◆ ACTION ITEM
Examine each line of the listing below. Copy those in which the string "agent" appears.

◆ RECORDS FOR PROCESSING
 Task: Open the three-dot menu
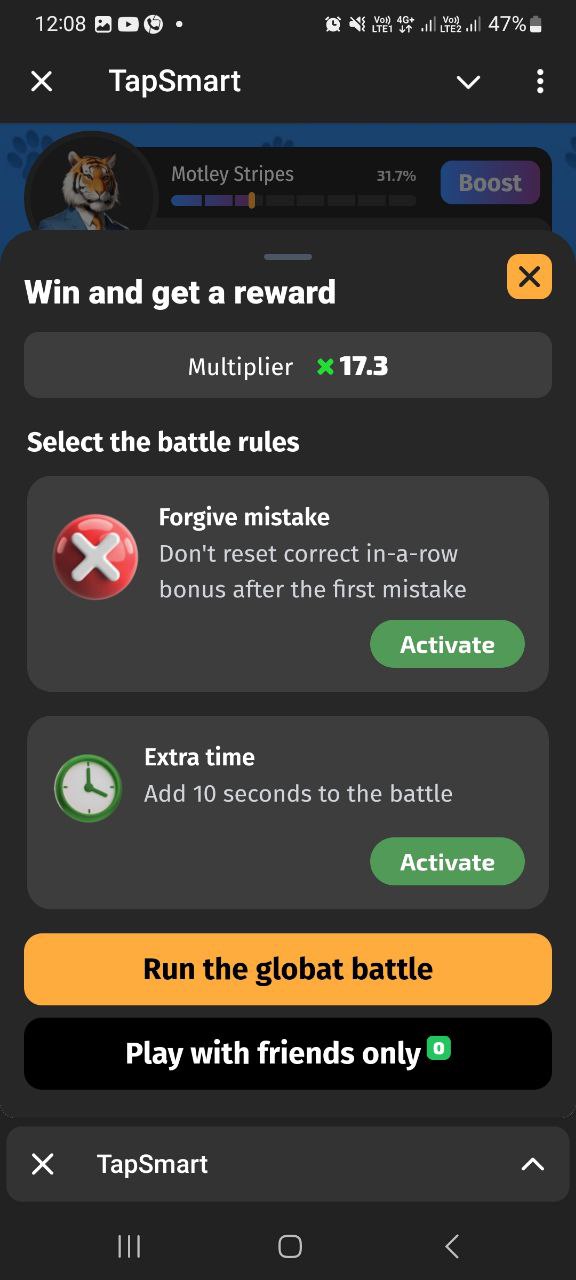coord(541,81)
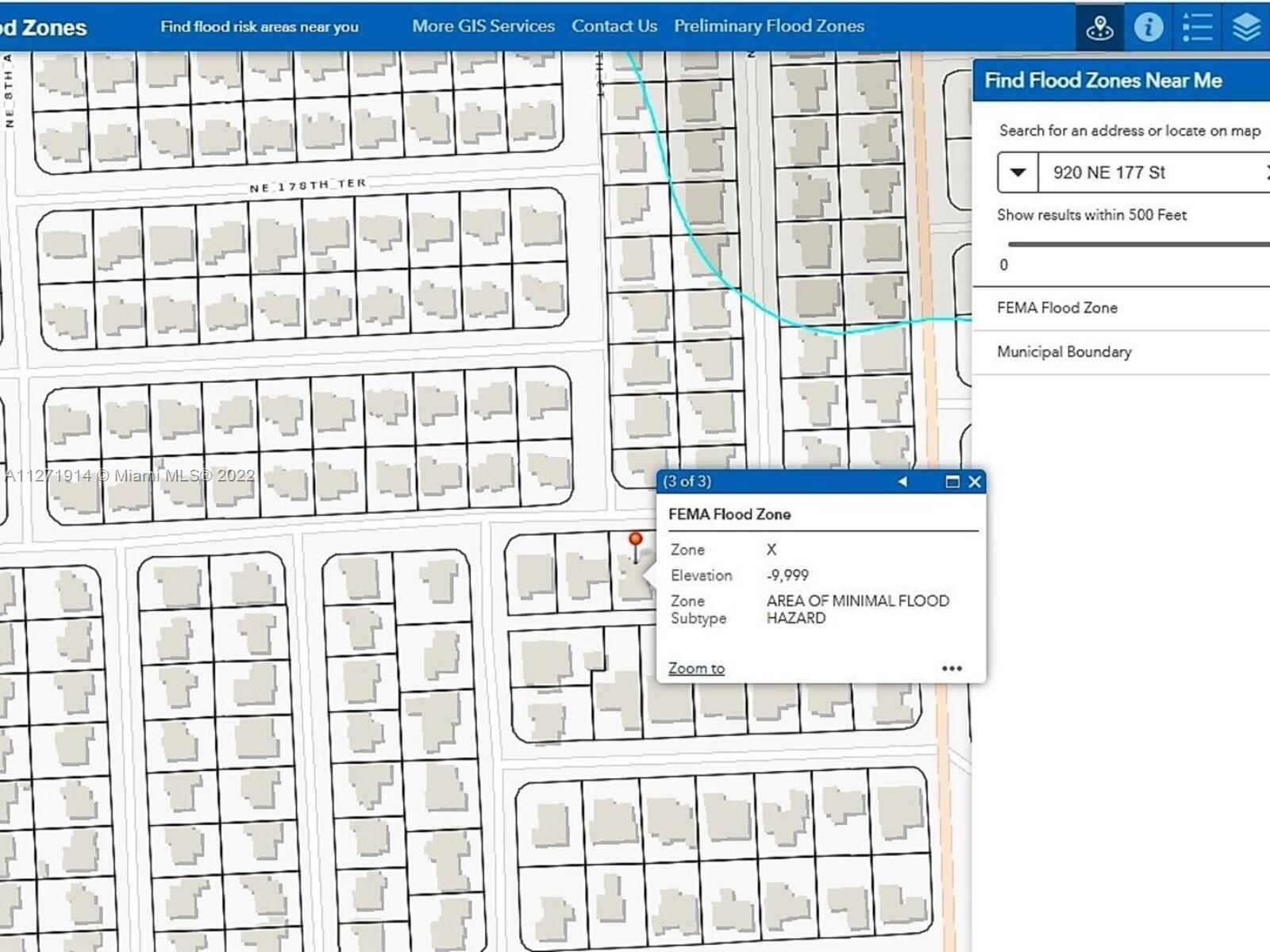Screen dimensions: 1270x952
Task: Open the Layer List stack icon
Action: [x=1246, y=28]
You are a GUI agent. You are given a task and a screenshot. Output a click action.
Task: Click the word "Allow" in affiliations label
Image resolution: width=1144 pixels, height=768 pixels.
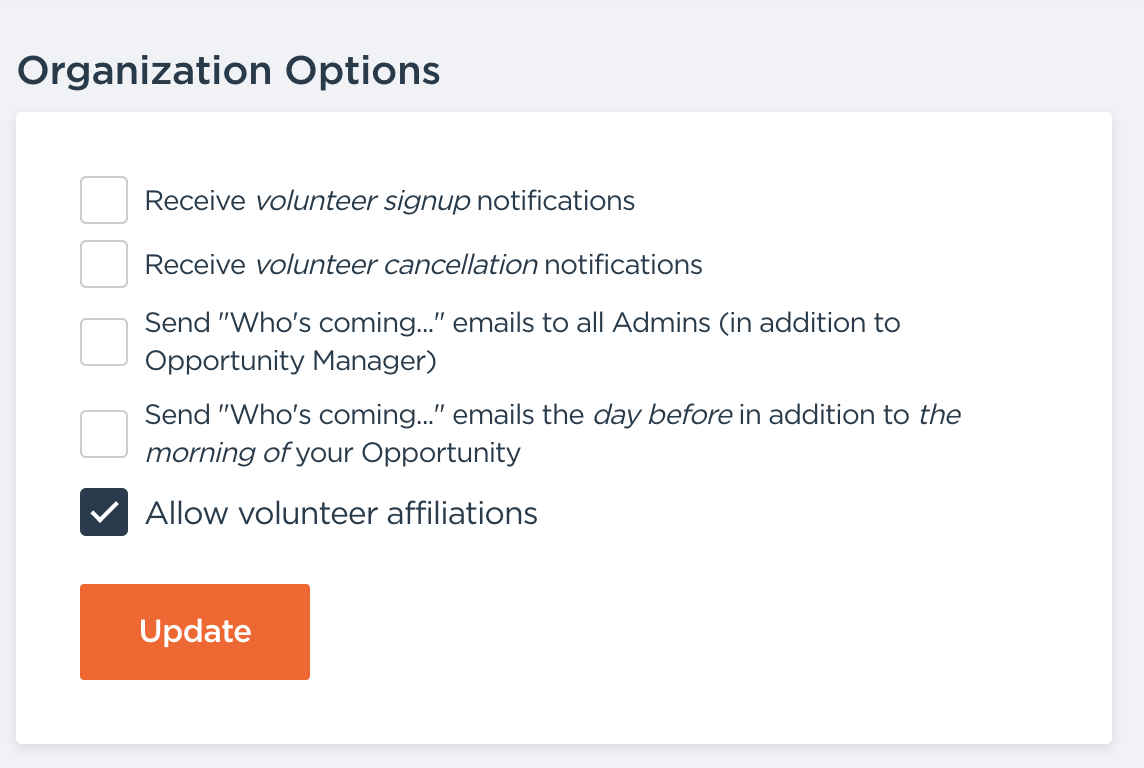187,513
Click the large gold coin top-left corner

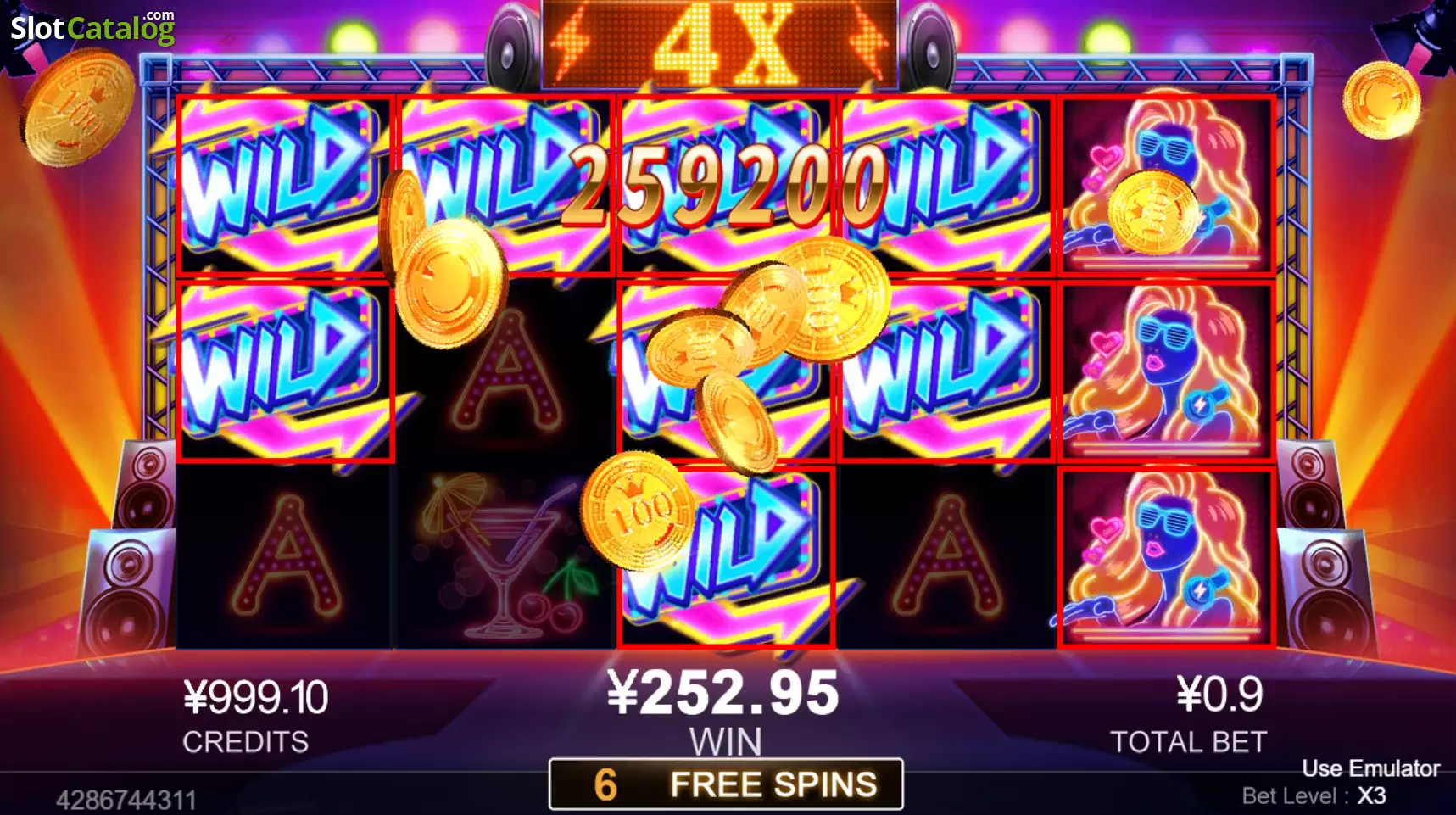pyautogui.click(x=76, y=106)
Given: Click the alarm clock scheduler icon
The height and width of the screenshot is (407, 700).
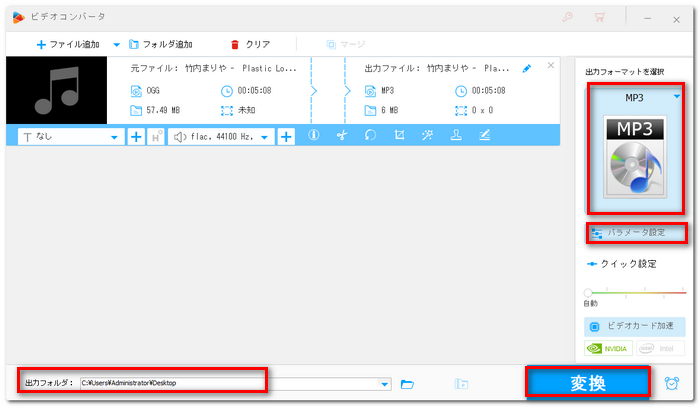Looking at the screenshot, I should 673,382.
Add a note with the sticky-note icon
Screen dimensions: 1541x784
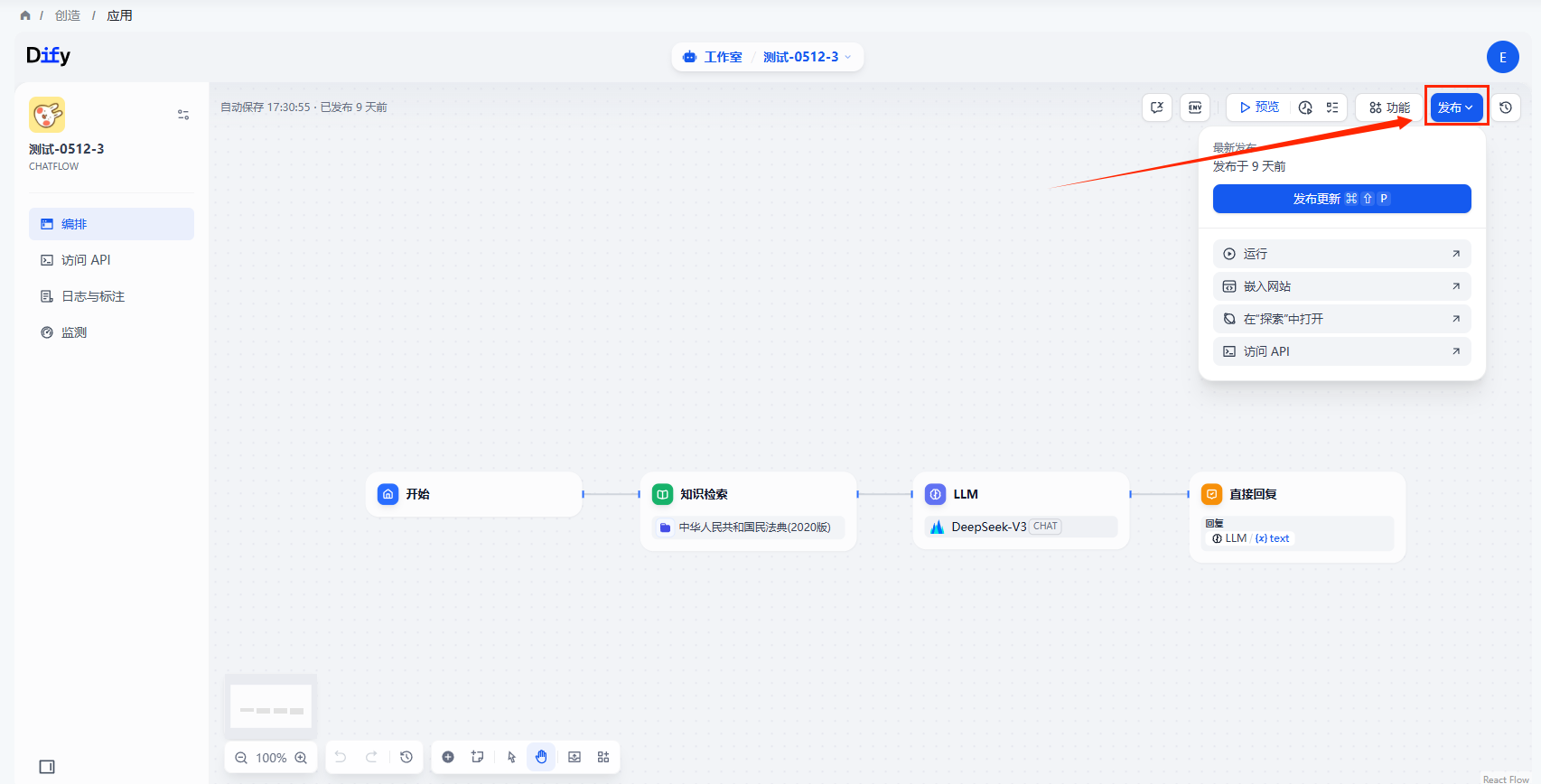(x=478, y=757)
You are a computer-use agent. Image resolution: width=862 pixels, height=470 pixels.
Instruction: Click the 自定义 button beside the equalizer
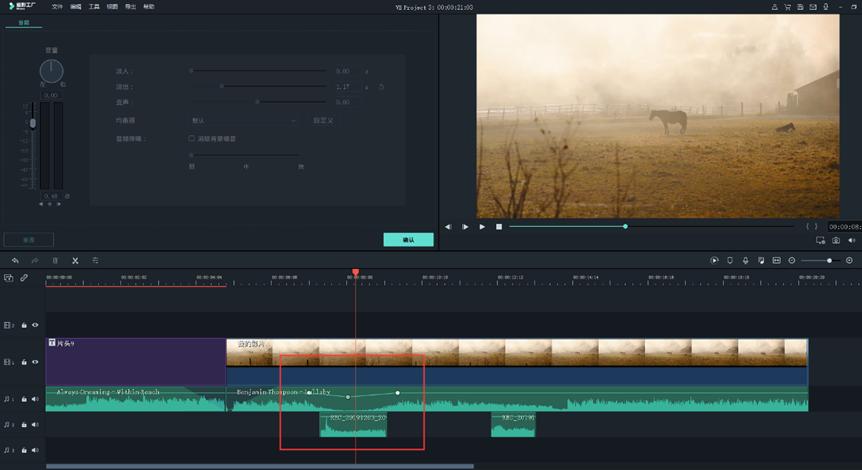pyautogui.click(x=323, y=120)
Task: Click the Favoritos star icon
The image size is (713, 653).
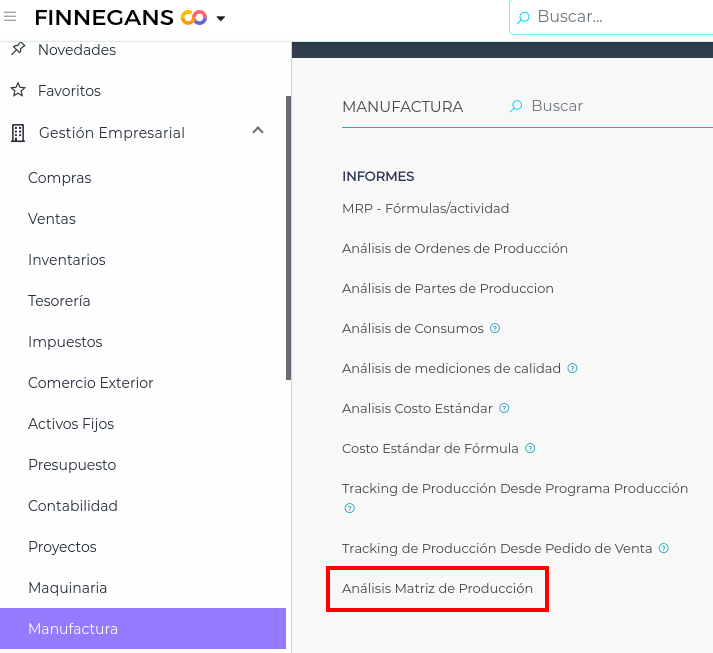Action: (x=17, y=90)
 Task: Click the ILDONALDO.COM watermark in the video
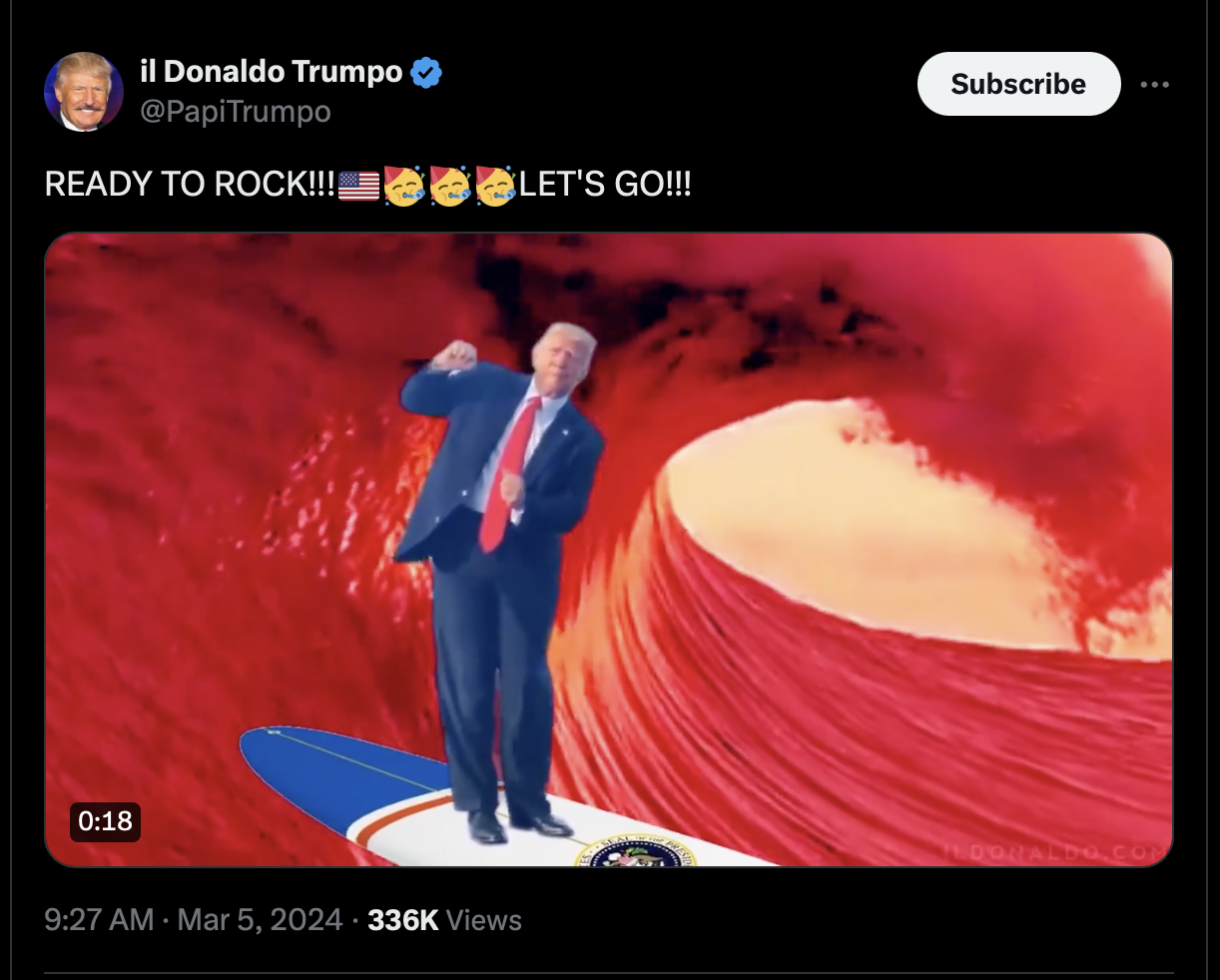[1056, 851]

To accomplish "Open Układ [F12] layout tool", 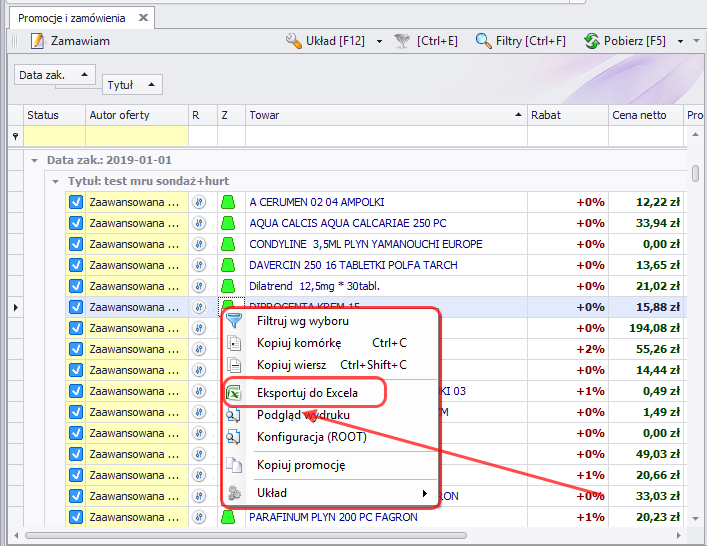I will pyautogui.click(x=324, y=41).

◆ COMPLETED EXERCISE
You are a GUI agent. You are given a task and a screenshot. Output a click action.
You are a computer-use agent. Image resolution: width=862 pixels, height=470 pixels.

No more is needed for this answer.